Work to complete >> Skip the images and return the records below exactly.

========

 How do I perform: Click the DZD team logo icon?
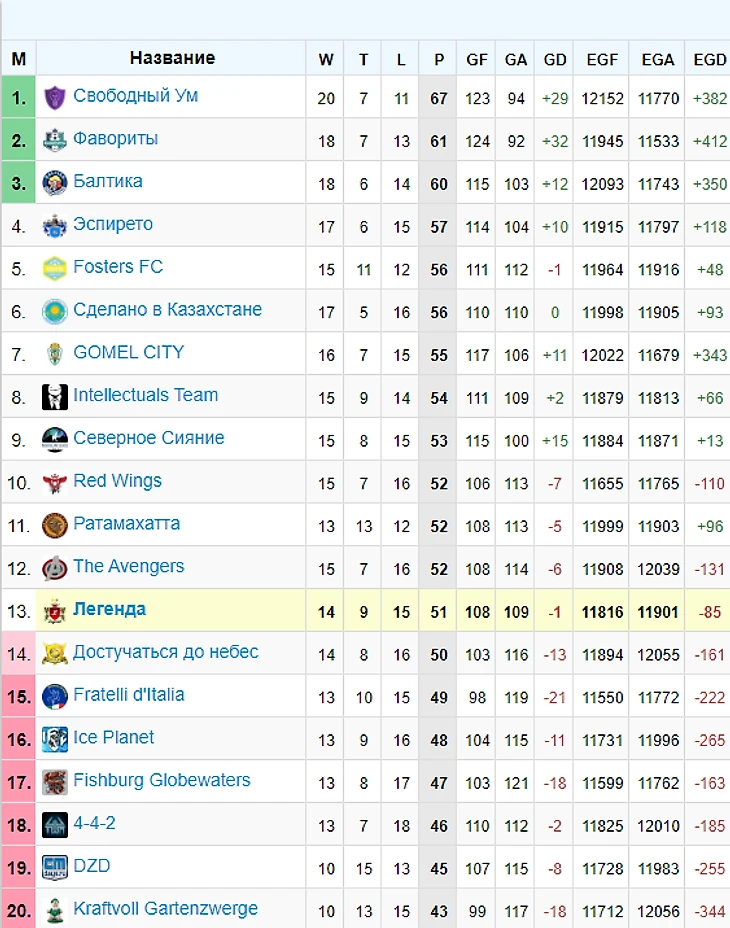tap(54, 867)
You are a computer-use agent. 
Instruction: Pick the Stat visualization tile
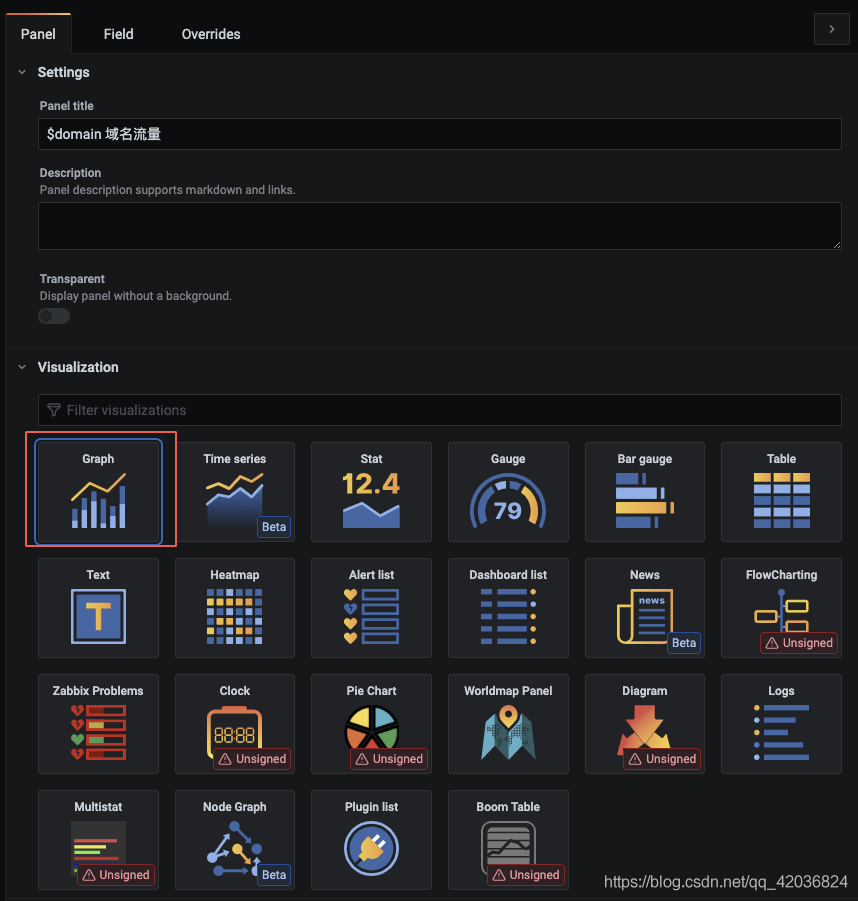click(371, 492)
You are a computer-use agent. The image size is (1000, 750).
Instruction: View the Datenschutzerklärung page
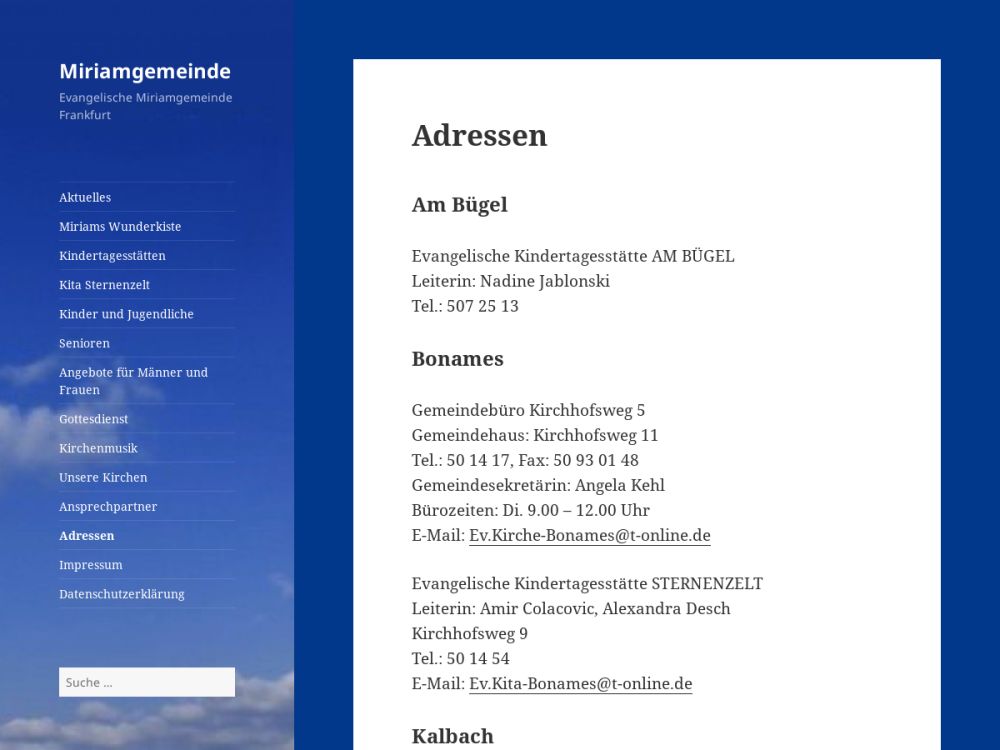tap(121, 592)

========

Exercise result >>
 How do I perform: Click the DZD team logo icon?
tap(54, 867)
You are a computer-use agent. 
Instruction: Pick the Stat visualization tile
click(371, 492)
You are a computer-use agent. The image size is (1000, 750).
Instruction: View the Datenschutzerklärung page
tap(121, 592)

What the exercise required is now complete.